Antonio Santos: Sexta-feira Negra, Sexta-feira Vermelha

Um pouco por todo o território dos EUA cresce a luta pelo aumento do salário mínimo. O movimento Fight for 15 (Luta por 15, em referência ao salário mínimo federal exigido) o tema voltou a ser destaque no cenário nacional ao organizar centenas de espetaculares ações surpresas, durante a famigerada Sexta-feira Negra.

Por Antonio Santos, no Jornal Avante!

Para os estadunidenses, este dia (feriado em vários estados) não significa apenas formidáveis descontos de até 90%, é também uma cerimônia de massas anual em que se consagra a submissão de um povo às grandes corporações. Cada ano, e este não foi exceção, milhares de pessoas formam filas nos parques de estacionamento dos centros comerciais, suportando uma gélida noite ao relento, pela oportunidade de se atropelarem por um televisor ou um frigorífico novo.

Como todos os anos e muito à semelhança do clássico de Romero “O renascer dos mortos”, o voraz apetite dos consumidores traduziu-se em incontáveis episódios de violência, desde tiroteios na Flórida a facadas na Carolina do Norte. Entretanto, os trabalhadores destas superfícies são obrigados a trabalhar horas extraordinárias sob as mais duras condições por salários que não garantem a sua sobrevivência. O Walmart, o segundo maior empregador do país, paga uma média de US$886 hora ao milhão e duzentos mil trabalhadores que emprega, tão pouco que mais de metade só sobrevive com apoios do Estado e um terço não tem acesso à saúde ou direito a baixa médica.

É essa a fórmula secreta dos fabulosos descontos da Sexta-feira Negra: socializa-se a despesa (em média, cada trabalhador do Walmart recebe em subsídios do Estado mais de US$5000 anuais) e privatiza-se o lucro (que no caso do Walmart ascende aos milhares de milhões de dólares). Mas ao menos nesta altura o espírito natalino contagia de generosidade até os mais empedernidos corações capitalistas e a época é fértil em demonstrações de “solidariedade” com os próprios trabalhadores que exploram: o Walmart, por exemplo, instalou à porta de todos os supermercados centros de recolha de alimentos para os seus trabalhadores e a McDonald’s criou uma página de Internet com conselhos para ajudar os seus “colaboradores” em dificuldades, onde se sugere, por exemplo, a venda de bens “que já não façam falta”, que não se sofra com o stress ou que se corte a comida em bocadinhos pequeninos, para que o estômago se sinta mais cheio.
Sexta-Feira vermelha

O salário mínimo federal está quarenta anos desatualizado em relação à inflação, ao passo que os lucros das maiores empresas atingem os valores mais altos desde os anos cinquenta. Segundo a Ocde, considerando valor do salário mínimo em relação ao salário médio, verificamos que os EUA têm, proporcionalmente, um salário mínimo mais baixo que o de Portugal, da Espanha ou da Polônia e que entre os países ditos “desenvolvidos” é o mais desigual.

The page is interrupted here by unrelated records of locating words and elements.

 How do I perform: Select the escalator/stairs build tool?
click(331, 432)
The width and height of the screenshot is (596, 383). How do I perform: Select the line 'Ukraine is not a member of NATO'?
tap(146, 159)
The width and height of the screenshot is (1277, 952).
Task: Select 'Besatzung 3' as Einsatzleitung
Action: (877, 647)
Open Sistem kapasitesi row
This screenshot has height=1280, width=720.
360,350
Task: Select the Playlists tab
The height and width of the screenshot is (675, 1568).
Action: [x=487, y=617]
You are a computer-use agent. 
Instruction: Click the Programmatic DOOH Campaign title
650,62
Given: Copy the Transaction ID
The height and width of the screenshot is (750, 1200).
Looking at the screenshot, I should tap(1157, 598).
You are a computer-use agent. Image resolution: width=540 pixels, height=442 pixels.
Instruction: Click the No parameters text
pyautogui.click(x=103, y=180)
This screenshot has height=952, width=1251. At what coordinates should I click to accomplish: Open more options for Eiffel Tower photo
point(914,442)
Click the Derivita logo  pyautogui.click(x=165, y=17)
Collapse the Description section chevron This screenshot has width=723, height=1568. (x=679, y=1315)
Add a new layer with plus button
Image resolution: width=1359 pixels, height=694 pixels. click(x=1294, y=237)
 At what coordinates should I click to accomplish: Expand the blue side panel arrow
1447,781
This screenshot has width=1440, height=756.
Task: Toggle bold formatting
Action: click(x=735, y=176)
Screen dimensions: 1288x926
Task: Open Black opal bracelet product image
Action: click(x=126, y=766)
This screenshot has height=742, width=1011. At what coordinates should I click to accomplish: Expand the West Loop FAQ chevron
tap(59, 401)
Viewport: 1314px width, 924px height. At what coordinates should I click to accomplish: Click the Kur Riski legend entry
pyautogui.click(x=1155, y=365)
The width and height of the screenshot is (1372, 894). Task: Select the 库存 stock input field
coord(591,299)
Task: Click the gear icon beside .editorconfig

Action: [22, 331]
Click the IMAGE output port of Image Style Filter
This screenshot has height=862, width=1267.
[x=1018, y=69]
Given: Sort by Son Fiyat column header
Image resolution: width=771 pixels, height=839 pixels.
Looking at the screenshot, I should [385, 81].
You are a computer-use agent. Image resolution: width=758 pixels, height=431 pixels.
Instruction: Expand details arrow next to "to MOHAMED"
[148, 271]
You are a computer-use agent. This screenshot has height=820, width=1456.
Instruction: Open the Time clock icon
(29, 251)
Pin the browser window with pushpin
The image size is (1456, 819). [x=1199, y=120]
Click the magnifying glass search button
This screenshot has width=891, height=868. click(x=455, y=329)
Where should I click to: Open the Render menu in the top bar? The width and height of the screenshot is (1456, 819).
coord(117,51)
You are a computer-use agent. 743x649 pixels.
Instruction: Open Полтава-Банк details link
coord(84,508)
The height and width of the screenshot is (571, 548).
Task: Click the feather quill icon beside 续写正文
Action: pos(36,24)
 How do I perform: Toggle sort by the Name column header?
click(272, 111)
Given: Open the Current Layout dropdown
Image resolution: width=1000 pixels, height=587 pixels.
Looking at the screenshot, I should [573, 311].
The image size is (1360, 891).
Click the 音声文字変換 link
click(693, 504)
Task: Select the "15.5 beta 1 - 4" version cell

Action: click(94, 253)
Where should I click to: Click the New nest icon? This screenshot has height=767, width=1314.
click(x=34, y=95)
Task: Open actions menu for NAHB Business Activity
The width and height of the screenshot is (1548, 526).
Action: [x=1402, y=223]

Mas esta Sexta-Feira Negra foi diferente de todas as outras. O movimento Fight for 15 promoveu greves, vigílias e manifestações em mais de 1500 supermercados Walmart e centenas de outras empresas, da Macy’s à Burger King. Os protestos pacíficos pela implementação do salário mínimo de 15 dólares e em defesa do direito a constituir sindicatos foram recebidos com represálias e repressão. Durante a Sexta-feira Negra, foram detidos 110 trabalhadores em piquetes por todo o país e a polícia recorreu a gás pimenta e pistolas eléctricas para desmobilizar grevistas e manifestantes. Numa manifestação em Boston, Carla explicava que trabalha o tempo inteiro para a Walmart há quase uma década, mas que não tem dinheiro para comprar sapatos para a filha e que depende das senhas de alimentação do Governo. “Quem trabalha oito horas por dia devia ganhar o suficiente para sobreviver” declarava ao megafone. “A Walmart e o Governo só compreendem uma linguagem: a luta”.

A causa do Fight for 15 tem encontrado tal eco na sociedade americana que o próprio Obama, numa tentativa de apaziguar a base eleitoral do Partido Democrata e preparar terreno para o sufrágio de 2014, veio agora declarar que “o fosso entre pobres e ricos é o maior desafio da nossa era” ao mesmo tempo que apelava a um aumento do salário mínimo. Porém, o discurso de Obama ficou-se pela retórica e não concretizou que aumento defende nem como o pretende implementar. Ao Fight for 15 coloca-se agora o mesmo desafio que há dois anos se colocou ao Occupy: aceitar a cooptação do Partido Democrata e reduzir-se à insignificância do lóbi ou assumir as consequências políticas dos matizes de classe que são o seu código genético, seguindo pelo duro caminho da luta.